Dataset excerpts:
===============

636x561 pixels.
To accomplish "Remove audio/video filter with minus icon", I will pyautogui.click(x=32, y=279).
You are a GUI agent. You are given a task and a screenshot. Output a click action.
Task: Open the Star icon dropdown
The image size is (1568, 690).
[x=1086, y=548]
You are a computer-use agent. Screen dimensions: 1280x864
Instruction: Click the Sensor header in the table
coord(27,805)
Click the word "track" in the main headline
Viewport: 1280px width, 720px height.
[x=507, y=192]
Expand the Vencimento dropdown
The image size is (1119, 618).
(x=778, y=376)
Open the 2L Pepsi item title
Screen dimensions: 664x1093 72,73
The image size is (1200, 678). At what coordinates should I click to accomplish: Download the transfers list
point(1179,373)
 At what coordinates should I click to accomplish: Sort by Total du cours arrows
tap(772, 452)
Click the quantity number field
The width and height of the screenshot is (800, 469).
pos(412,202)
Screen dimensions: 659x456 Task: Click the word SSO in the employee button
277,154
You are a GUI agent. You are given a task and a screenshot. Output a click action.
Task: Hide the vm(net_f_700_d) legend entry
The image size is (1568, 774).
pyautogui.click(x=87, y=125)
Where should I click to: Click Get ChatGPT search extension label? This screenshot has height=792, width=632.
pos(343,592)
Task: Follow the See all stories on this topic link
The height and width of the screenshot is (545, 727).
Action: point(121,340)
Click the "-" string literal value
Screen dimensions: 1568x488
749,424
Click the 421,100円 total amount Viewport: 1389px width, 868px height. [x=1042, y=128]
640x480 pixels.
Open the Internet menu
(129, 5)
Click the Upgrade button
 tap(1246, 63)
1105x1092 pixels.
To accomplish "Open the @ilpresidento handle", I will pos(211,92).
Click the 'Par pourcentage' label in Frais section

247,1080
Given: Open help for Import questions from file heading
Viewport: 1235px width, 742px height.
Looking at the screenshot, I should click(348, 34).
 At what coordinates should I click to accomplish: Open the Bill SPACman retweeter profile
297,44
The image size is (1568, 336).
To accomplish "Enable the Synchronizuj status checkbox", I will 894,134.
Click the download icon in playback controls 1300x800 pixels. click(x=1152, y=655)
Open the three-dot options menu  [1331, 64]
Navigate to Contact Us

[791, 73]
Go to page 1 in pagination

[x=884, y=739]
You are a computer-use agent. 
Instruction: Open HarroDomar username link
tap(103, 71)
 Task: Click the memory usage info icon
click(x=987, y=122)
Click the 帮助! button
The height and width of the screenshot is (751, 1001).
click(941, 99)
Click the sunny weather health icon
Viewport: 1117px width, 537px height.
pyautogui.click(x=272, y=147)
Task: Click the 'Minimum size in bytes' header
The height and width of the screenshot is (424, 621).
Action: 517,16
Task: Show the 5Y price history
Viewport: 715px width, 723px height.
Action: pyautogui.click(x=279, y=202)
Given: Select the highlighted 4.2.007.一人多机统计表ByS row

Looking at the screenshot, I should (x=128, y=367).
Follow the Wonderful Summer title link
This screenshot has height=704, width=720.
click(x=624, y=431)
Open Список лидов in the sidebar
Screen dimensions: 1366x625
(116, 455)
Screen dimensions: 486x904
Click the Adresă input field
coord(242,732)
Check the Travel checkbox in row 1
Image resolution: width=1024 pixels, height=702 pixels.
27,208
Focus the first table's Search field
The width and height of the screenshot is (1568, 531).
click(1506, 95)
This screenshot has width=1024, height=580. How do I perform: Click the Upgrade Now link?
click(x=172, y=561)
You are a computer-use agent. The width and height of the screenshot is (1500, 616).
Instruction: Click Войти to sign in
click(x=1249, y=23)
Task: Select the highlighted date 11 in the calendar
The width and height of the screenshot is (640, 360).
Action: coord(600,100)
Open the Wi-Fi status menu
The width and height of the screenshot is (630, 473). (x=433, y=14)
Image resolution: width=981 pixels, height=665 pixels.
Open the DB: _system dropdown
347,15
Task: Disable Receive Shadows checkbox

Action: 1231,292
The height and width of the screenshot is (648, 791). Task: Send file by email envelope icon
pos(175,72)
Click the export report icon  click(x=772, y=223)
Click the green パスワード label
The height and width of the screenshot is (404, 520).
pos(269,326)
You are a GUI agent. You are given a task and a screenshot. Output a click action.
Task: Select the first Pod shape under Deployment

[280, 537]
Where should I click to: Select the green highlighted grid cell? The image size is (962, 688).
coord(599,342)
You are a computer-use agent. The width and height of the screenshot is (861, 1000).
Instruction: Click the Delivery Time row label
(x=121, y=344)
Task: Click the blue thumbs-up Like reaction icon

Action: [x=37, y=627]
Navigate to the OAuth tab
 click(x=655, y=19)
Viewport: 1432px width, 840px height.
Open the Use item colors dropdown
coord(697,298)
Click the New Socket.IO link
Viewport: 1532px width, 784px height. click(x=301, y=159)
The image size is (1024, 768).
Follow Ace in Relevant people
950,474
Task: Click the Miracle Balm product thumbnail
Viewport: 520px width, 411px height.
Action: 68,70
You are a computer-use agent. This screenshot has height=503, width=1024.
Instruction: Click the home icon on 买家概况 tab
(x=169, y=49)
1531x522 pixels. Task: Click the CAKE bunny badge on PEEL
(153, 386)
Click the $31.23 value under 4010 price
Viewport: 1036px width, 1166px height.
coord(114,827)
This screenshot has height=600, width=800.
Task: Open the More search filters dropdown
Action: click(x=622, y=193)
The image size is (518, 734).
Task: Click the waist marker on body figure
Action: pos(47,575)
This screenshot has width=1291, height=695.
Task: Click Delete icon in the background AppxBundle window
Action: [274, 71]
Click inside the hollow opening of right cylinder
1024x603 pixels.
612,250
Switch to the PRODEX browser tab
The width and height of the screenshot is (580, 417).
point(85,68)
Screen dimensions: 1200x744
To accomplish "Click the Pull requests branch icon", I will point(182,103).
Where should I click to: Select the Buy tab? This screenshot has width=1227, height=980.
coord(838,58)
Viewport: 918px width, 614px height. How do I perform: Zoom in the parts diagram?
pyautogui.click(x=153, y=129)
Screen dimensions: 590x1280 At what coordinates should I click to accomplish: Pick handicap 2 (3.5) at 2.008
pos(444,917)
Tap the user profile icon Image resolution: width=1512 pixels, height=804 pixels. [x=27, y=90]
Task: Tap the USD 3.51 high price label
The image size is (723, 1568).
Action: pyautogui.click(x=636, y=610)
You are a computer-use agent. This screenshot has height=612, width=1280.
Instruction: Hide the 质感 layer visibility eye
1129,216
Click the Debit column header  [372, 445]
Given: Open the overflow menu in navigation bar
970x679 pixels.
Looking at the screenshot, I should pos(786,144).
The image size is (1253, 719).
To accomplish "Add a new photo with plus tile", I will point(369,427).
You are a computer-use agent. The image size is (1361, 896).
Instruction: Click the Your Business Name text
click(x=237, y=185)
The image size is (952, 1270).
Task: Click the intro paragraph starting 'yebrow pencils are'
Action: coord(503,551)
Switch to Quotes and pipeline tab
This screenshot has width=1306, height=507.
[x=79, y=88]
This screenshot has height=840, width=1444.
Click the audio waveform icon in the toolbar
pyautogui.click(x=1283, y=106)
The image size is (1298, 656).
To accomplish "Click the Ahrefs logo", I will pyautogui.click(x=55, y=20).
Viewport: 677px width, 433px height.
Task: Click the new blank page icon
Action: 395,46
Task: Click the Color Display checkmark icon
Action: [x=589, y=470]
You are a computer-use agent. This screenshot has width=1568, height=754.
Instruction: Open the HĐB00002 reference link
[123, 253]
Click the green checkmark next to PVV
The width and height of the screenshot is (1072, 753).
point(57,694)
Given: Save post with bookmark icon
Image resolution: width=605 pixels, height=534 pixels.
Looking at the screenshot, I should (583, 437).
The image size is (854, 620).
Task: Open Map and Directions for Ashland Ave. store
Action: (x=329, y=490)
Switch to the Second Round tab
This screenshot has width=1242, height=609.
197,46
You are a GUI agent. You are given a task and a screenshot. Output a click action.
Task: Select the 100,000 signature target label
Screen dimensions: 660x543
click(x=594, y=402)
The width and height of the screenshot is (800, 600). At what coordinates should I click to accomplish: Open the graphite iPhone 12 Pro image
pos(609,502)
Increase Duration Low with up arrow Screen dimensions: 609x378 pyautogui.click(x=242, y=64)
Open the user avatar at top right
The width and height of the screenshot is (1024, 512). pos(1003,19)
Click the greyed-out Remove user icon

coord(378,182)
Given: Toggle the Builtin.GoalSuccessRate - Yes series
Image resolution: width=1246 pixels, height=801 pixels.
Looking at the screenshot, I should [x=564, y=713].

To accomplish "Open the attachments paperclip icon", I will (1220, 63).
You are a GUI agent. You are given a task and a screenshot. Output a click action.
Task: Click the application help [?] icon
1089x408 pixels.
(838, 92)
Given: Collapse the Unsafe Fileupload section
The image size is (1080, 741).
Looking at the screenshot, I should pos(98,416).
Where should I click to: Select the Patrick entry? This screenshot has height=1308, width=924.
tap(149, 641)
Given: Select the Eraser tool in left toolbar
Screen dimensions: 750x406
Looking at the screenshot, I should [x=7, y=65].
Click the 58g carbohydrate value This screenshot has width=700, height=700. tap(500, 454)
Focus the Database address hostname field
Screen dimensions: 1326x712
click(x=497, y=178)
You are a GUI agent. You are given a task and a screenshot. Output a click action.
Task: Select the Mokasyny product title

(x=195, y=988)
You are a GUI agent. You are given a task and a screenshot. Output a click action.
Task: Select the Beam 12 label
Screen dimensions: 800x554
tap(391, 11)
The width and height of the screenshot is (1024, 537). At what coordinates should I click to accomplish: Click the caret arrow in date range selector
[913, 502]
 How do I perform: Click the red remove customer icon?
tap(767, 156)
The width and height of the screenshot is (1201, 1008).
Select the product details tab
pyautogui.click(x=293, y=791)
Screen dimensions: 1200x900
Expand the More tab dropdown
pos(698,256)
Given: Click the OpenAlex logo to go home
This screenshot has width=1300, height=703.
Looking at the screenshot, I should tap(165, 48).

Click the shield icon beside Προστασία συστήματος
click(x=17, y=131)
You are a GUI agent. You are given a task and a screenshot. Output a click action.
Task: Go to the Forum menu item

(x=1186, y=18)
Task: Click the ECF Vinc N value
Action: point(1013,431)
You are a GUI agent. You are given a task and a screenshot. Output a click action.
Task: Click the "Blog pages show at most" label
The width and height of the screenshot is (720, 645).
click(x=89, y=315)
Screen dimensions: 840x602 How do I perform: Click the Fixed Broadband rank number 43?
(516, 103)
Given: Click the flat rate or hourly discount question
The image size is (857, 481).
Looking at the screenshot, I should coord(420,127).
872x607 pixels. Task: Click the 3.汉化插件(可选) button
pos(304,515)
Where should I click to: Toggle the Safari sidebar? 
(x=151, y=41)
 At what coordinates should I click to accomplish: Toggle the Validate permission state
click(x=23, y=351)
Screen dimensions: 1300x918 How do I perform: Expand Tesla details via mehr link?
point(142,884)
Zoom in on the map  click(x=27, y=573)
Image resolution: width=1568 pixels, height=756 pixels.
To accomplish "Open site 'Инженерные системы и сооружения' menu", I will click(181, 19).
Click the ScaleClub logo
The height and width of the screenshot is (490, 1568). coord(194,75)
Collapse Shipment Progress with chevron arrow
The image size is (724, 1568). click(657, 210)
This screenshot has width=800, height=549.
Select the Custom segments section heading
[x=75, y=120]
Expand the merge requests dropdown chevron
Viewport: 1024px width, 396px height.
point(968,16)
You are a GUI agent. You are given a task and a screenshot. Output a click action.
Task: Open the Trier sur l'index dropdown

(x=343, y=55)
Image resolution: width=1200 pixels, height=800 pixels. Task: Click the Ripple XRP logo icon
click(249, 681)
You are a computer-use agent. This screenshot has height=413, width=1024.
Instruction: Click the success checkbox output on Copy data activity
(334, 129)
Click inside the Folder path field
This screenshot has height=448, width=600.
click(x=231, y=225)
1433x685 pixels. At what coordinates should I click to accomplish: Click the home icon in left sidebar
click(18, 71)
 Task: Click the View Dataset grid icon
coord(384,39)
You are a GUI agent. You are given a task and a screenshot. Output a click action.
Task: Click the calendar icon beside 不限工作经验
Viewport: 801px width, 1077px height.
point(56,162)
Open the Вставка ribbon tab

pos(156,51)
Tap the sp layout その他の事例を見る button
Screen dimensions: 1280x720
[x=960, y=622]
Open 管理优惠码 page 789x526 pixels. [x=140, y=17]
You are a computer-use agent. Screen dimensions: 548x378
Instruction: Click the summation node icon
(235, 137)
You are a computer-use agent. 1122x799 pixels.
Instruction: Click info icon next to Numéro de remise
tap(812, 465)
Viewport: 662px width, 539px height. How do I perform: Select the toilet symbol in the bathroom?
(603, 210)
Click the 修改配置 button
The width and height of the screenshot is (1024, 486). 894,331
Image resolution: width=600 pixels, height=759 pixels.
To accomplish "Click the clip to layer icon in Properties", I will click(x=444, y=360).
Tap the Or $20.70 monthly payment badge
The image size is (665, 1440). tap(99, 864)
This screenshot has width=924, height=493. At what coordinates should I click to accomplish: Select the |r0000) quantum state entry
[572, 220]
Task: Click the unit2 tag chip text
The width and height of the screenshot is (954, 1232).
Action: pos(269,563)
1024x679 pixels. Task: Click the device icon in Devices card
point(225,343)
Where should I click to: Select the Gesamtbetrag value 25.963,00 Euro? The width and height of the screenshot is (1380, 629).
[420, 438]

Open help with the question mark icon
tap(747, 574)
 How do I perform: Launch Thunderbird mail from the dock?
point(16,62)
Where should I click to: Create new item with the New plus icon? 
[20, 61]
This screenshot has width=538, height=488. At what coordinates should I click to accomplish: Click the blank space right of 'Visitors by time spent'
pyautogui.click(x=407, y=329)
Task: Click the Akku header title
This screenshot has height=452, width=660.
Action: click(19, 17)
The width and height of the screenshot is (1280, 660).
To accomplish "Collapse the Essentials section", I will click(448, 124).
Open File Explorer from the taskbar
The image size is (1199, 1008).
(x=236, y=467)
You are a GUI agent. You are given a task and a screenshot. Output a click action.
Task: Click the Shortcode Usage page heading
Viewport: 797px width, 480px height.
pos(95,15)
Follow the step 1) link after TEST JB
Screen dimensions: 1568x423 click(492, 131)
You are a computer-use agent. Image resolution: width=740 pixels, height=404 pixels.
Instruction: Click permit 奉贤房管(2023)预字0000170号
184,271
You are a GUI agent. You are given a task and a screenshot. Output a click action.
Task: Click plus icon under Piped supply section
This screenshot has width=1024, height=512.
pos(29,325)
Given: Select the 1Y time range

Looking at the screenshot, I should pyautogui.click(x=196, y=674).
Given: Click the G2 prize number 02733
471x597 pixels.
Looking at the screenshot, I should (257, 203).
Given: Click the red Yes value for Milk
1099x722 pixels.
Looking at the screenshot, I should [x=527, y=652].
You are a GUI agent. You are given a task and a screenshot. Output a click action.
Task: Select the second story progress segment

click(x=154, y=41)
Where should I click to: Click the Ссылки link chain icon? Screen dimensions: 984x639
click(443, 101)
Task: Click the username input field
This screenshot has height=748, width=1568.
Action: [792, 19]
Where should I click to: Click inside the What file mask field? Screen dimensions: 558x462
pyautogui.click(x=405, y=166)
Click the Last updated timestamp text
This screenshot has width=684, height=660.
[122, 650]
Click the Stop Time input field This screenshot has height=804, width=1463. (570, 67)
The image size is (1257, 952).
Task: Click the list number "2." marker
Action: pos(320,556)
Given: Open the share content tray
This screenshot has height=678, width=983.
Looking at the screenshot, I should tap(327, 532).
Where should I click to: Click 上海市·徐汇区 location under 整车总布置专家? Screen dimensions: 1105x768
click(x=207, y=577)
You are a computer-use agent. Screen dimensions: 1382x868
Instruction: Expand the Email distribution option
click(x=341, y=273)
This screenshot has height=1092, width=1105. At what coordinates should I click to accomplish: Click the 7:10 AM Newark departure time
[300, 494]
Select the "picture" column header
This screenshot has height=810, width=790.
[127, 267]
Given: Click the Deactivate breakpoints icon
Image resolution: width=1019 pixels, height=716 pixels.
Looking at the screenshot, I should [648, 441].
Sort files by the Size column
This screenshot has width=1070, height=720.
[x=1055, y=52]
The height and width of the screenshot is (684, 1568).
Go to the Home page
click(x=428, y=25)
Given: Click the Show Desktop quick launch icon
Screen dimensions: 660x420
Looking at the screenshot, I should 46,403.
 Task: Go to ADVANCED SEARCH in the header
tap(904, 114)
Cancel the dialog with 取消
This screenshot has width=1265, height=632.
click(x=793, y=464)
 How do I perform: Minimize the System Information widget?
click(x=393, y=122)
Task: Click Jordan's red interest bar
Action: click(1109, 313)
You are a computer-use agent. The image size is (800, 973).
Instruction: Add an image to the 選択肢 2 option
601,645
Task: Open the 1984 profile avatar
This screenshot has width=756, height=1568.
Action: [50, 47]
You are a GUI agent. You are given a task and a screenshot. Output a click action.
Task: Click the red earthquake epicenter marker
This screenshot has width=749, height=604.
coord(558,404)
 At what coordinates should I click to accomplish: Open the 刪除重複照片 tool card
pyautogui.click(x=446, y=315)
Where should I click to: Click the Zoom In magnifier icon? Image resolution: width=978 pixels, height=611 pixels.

===============

- Problem
Of all the lines in the data above, show only those that hold the word "price".

- Output for this task
Task: Show the 5Y price history
Click the $31.23 value under 4010 price
Task: Tap the USD 3.51 high price label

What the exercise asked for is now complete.